YOUR TASK: Only one stretch of the data below is needed: the line with "Click the Search button" through the last line. Output it exactly and drop the pictures.

DATASET EXTRACT:
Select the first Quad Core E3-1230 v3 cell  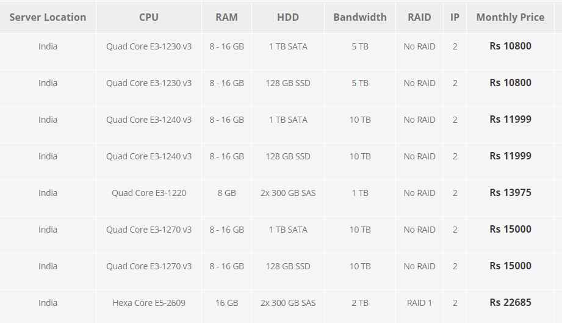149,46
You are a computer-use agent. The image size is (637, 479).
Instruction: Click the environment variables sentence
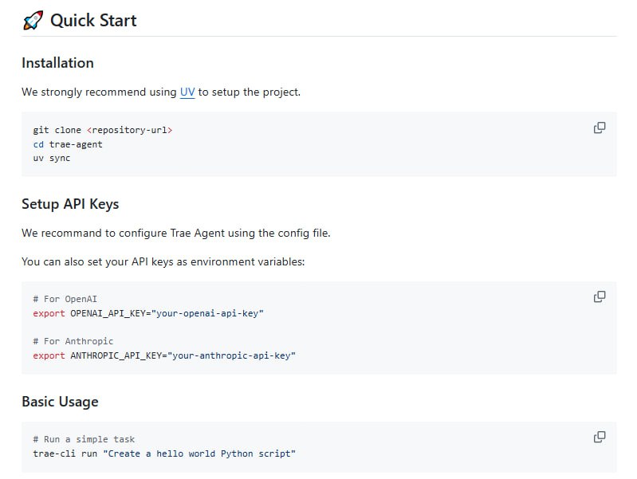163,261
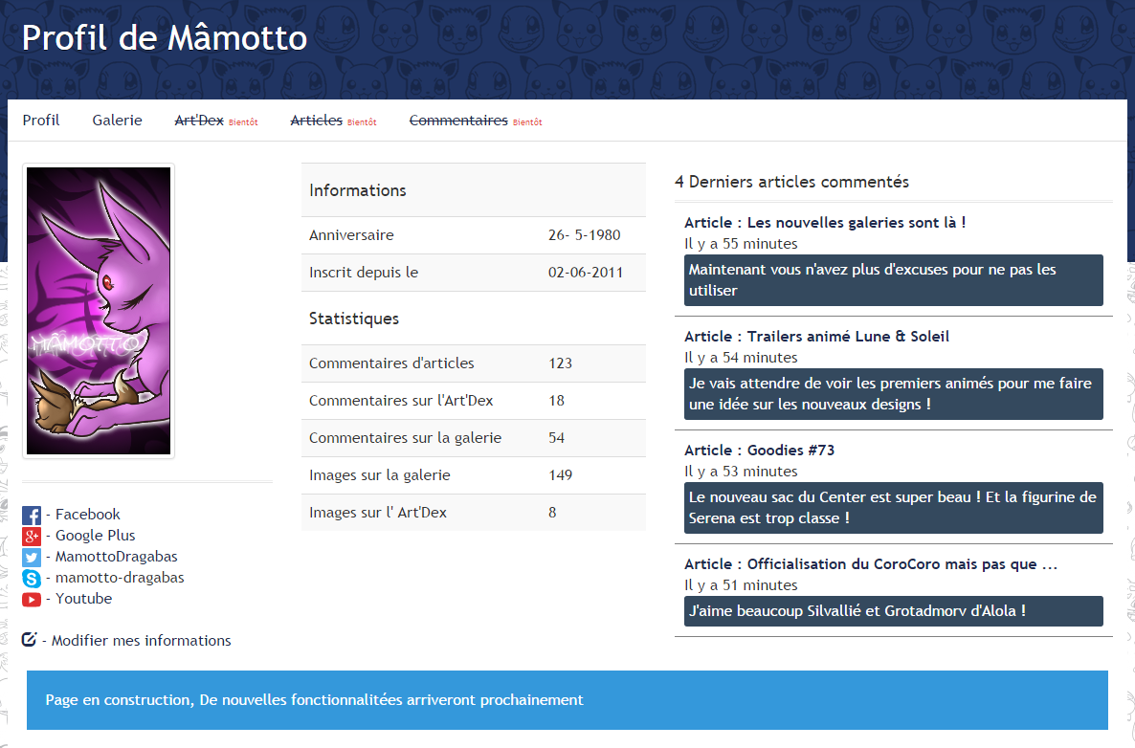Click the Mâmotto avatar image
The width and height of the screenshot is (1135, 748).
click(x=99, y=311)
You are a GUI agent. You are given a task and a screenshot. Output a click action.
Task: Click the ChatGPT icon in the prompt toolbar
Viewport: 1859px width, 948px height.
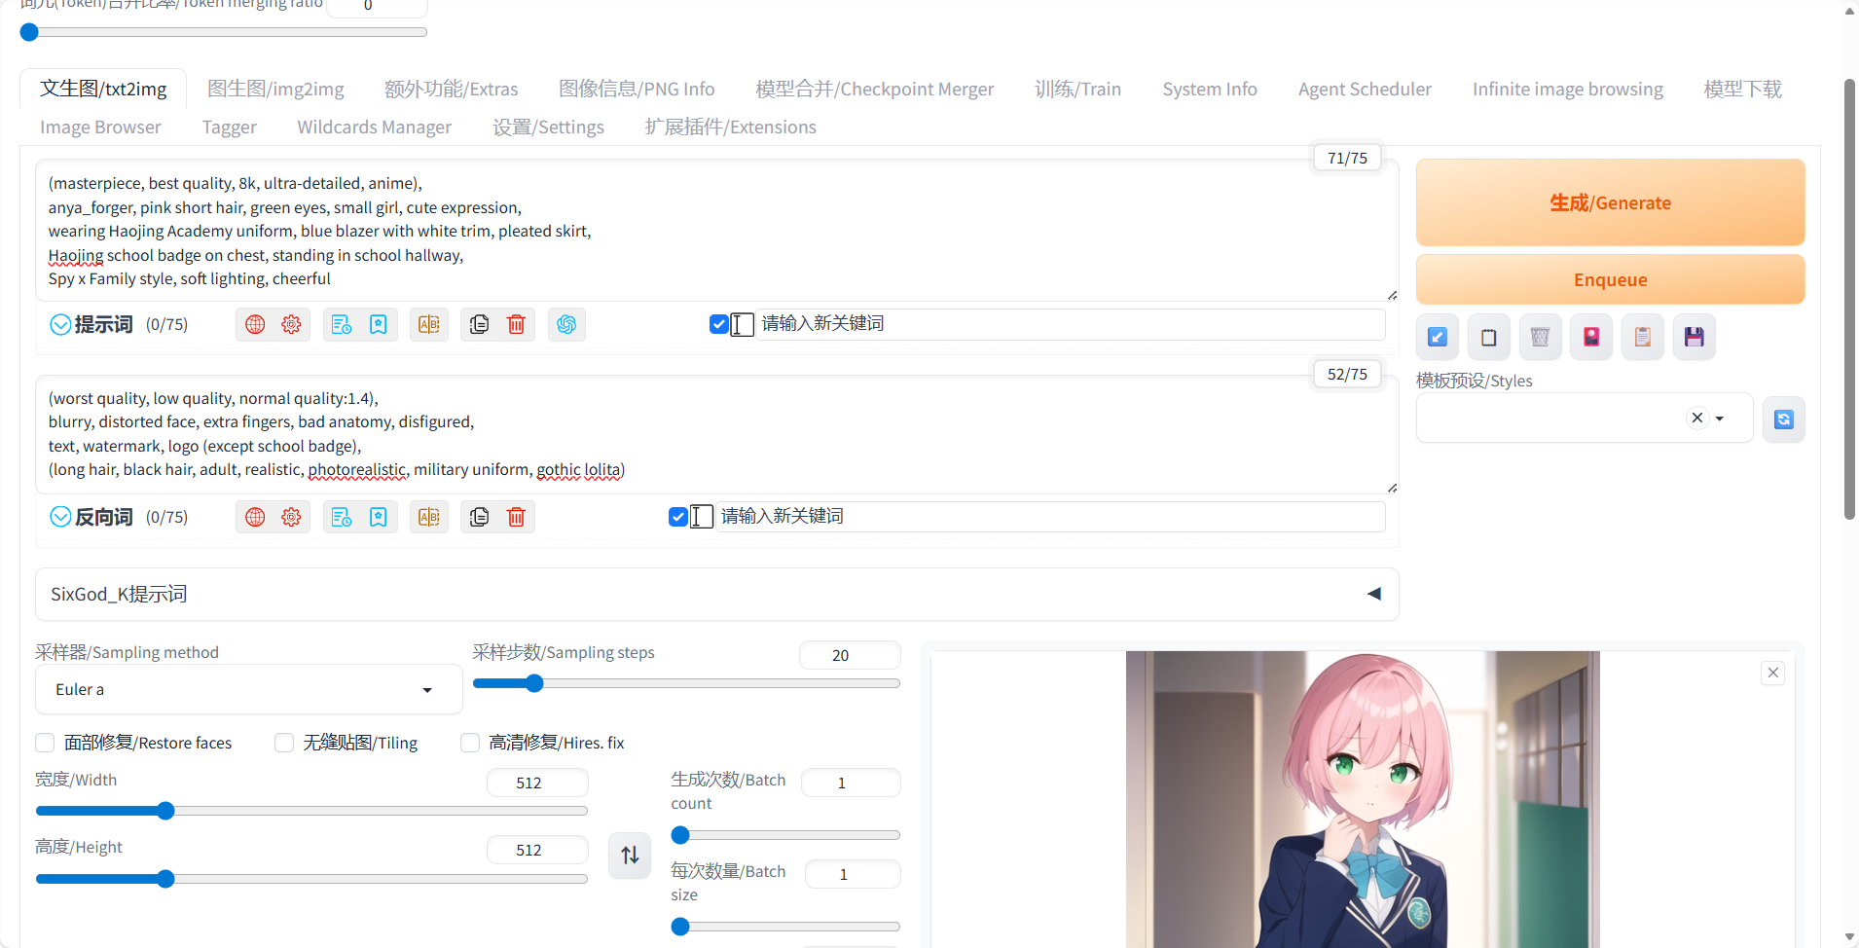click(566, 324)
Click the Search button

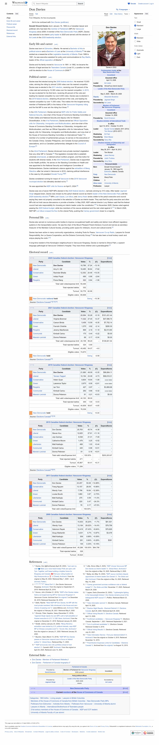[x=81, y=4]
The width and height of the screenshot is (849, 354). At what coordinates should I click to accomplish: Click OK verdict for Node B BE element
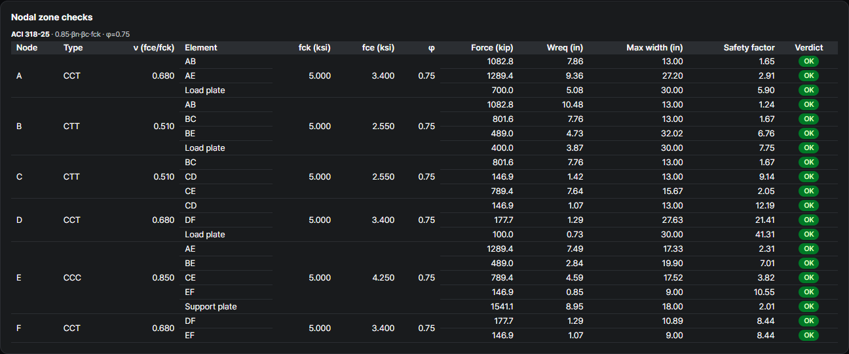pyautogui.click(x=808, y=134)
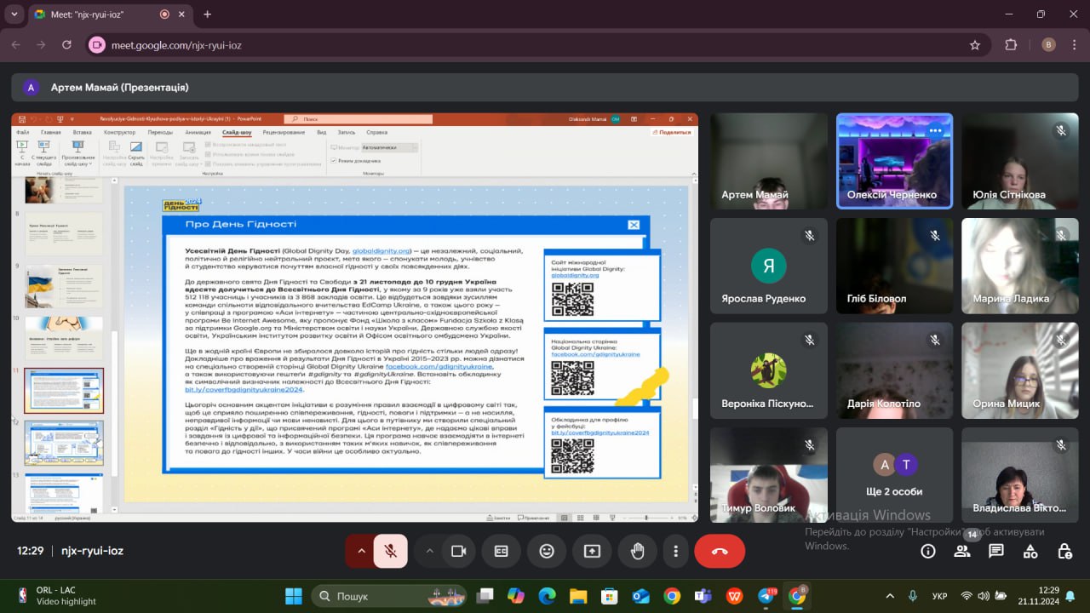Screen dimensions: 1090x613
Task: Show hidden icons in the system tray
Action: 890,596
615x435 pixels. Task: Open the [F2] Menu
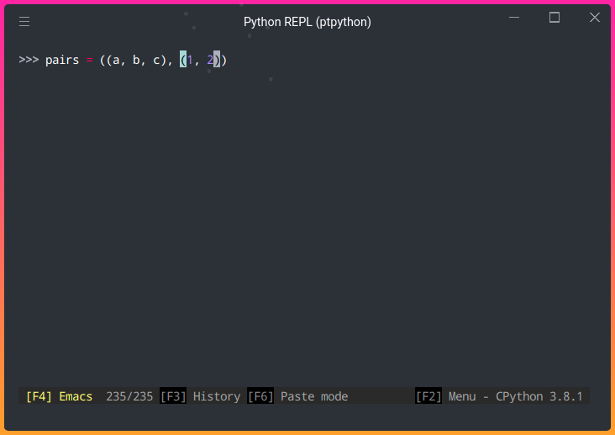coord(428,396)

RESPONSE TO THIS TASK:
Click the Search button

[x=81, y=4]
The width and height of the screenshot is (849, 354). At what coordinates should I click to accomplish: Click OK verdict for Node B BE element
pyautogui.click(x=808, y=134)
Screen dimensions: 1090x613
Task: Show hidden icons in the system tray
Action: 890,596
615x435 pixels. Task: Open the [F2] Menu
coord(428,396)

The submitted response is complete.